My go to secure method is just putting it behind Cloudflare so people can’t see my IP, same as every other service. Nobody is gonna bother wasting time hacking into your home server in the hopes that your media library isn’t shit, when they can just pirate any media they want to watch themselves with no effort.

[–] [email protected] 16 points 4 days ago (21 children)

Nobody is gonna bother wasting time hacking into your home server

They absolutely will lol. It’s happening to you right now in fact. It’s not to consume your media, it’s just a matter of course when you expose something to the internet publicly.

[–] [email protected] 8 points 4 days ago (1 children)

What a bunch of B's. Sure your up gets probed it's happening to every ipv4 address all the time. But that is not hacking.

[–] [email protected] 16 points 4 days ago* (last edited 4 days ago) (2 children)

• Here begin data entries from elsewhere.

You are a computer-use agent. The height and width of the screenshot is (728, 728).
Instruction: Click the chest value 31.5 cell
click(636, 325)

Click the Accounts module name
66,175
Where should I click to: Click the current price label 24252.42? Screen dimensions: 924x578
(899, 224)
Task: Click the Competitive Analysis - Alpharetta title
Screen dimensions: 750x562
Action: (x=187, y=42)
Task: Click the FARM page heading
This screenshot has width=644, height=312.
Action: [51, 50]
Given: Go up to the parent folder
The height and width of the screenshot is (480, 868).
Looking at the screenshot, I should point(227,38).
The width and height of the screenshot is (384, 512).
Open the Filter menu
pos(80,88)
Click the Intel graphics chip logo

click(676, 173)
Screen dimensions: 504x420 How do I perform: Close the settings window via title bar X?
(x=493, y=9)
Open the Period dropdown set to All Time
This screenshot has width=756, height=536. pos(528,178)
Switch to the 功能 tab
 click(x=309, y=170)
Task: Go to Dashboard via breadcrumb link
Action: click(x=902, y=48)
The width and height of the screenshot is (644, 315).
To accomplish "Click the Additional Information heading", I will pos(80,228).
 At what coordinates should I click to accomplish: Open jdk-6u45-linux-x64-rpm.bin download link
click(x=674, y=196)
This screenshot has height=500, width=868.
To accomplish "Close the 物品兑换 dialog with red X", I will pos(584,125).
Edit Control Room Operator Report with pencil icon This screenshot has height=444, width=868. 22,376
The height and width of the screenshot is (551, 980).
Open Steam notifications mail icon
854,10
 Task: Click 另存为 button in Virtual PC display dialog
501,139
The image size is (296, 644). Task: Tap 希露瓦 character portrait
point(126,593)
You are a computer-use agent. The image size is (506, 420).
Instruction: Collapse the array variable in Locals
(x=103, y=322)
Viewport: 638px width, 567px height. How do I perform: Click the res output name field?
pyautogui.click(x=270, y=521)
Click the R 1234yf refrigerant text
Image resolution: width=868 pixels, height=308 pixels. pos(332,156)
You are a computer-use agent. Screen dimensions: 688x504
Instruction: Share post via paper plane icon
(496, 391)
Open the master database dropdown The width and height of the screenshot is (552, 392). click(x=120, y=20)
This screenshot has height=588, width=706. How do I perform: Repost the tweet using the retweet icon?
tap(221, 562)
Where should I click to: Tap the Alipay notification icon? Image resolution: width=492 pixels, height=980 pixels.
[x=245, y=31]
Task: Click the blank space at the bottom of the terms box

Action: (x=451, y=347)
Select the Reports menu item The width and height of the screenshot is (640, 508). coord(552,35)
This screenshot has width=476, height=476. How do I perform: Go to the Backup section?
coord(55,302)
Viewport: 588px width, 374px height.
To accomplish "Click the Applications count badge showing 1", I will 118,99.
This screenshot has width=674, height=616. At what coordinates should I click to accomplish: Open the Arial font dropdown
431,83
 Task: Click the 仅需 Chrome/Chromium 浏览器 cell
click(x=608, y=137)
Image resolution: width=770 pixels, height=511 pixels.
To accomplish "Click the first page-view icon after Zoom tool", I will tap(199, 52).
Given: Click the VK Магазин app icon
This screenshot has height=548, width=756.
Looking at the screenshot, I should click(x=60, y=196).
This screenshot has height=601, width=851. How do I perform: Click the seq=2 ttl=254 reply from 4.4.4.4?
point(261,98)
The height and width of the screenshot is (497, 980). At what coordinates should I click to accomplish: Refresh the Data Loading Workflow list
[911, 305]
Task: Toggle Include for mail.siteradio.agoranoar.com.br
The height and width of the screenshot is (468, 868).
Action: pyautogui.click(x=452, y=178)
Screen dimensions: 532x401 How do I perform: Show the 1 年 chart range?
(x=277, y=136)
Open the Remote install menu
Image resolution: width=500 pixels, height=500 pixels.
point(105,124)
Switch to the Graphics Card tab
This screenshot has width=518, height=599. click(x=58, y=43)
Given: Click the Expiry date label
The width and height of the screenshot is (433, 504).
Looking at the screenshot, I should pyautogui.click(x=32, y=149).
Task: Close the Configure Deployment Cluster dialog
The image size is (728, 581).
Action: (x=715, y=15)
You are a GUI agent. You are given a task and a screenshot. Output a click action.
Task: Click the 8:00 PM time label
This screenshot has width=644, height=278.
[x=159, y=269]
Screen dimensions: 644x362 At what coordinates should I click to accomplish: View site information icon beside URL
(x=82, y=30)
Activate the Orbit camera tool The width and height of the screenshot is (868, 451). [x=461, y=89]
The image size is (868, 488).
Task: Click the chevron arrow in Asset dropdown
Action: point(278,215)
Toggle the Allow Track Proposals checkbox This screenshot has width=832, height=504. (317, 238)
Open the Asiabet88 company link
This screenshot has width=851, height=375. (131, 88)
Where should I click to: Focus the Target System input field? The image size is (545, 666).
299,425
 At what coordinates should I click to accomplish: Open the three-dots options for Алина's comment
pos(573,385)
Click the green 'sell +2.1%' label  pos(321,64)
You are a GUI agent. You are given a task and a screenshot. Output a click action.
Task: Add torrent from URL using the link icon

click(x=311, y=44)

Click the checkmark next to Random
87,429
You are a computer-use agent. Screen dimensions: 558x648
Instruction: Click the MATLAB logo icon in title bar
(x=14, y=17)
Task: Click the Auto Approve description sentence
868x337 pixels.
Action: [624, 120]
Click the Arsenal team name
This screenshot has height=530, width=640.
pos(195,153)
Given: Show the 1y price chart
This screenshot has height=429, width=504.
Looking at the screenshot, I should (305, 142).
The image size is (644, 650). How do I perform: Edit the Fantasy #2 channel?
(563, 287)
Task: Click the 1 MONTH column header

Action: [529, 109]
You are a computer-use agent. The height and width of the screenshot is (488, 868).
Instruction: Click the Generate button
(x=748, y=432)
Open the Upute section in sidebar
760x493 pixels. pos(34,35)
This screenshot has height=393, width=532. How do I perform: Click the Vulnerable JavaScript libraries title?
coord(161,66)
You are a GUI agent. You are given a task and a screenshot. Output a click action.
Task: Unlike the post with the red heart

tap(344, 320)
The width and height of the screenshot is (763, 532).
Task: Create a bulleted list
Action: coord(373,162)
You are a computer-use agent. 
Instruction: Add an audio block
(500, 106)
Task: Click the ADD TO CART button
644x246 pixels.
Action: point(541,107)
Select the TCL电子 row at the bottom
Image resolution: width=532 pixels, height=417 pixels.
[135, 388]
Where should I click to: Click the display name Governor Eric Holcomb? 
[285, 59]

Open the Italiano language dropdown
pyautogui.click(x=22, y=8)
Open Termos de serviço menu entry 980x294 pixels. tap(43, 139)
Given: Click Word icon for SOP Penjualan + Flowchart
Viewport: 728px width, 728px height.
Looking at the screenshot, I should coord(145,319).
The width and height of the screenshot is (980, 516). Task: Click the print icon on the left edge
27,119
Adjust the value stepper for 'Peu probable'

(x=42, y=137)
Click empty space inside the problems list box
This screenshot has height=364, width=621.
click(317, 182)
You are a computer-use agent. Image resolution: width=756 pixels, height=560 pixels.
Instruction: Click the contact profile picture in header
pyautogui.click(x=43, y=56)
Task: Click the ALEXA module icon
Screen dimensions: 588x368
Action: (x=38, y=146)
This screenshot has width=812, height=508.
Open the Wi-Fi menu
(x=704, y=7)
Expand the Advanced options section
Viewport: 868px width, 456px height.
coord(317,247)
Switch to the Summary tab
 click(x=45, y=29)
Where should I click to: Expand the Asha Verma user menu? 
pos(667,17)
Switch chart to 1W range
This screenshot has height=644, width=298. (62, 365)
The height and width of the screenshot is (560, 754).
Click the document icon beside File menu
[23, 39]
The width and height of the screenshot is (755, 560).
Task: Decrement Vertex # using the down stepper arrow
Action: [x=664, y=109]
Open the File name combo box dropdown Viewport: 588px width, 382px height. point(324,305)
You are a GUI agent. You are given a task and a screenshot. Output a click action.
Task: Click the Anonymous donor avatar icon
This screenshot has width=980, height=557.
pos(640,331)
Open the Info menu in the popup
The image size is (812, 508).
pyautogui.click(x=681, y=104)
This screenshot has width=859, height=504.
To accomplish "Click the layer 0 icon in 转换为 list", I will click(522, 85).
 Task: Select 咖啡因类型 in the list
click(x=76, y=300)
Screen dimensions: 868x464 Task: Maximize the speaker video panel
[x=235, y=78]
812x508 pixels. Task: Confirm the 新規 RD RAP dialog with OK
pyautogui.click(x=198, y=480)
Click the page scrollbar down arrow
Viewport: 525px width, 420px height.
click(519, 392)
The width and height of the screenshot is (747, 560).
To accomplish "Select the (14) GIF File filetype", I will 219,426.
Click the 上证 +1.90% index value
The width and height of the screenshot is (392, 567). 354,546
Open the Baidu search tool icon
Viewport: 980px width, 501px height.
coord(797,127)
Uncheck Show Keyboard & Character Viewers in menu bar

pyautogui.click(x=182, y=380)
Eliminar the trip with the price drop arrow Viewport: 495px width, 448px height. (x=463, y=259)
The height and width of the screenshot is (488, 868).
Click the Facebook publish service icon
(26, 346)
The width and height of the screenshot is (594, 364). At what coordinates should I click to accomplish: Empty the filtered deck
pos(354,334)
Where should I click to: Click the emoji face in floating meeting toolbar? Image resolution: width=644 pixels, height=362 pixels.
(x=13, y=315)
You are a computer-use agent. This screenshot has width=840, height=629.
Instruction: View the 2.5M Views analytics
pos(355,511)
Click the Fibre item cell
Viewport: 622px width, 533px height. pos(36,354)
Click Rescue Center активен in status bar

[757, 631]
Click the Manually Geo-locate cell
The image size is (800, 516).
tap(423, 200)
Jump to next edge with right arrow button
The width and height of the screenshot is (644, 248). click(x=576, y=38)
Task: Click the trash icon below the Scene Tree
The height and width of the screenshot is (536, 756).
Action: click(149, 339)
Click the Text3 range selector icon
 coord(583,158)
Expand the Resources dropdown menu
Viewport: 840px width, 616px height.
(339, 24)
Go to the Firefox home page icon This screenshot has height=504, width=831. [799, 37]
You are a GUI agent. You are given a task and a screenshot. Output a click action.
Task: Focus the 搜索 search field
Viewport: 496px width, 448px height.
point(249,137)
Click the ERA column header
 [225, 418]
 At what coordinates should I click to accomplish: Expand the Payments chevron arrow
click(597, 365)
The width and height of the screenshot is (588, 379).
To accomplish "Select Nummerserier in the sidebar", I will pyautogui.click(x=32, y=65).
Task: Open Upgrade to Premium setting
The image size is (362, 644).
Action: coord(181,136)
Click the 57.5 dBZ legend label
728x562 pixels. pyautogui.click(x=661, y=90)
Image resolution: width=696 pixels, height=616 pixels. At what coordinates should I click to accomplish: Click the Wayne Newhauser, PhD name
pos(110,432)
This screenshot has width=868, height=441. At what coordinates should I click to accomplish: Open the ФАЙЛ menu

Anything you expose to the internet publicly will be attacked, just about constantly. Brute force attempts, exploit attempts, the whole nine. It is a ubiquitous and fundamental truth I’m afraid. If you think it’s not happening to you, you just don’t know enough about what you’re doing to realize.

You can mitigate it, but you can’t stop it. There’s a reason you’ll hear terms like “attack surface” used when discussing this stuff. There’s no “if” factor when it comes to being attacked. If you have an attack surface, it is being attacked.

[–] [email protected] 7 points 4 days ago (2 children)

Yup, the sad reality is that you don’t need to worry about the attacks you expect; You need to worry about the ones you don’t know anything about. Honeypots exist specifically to alert you that something has been breached.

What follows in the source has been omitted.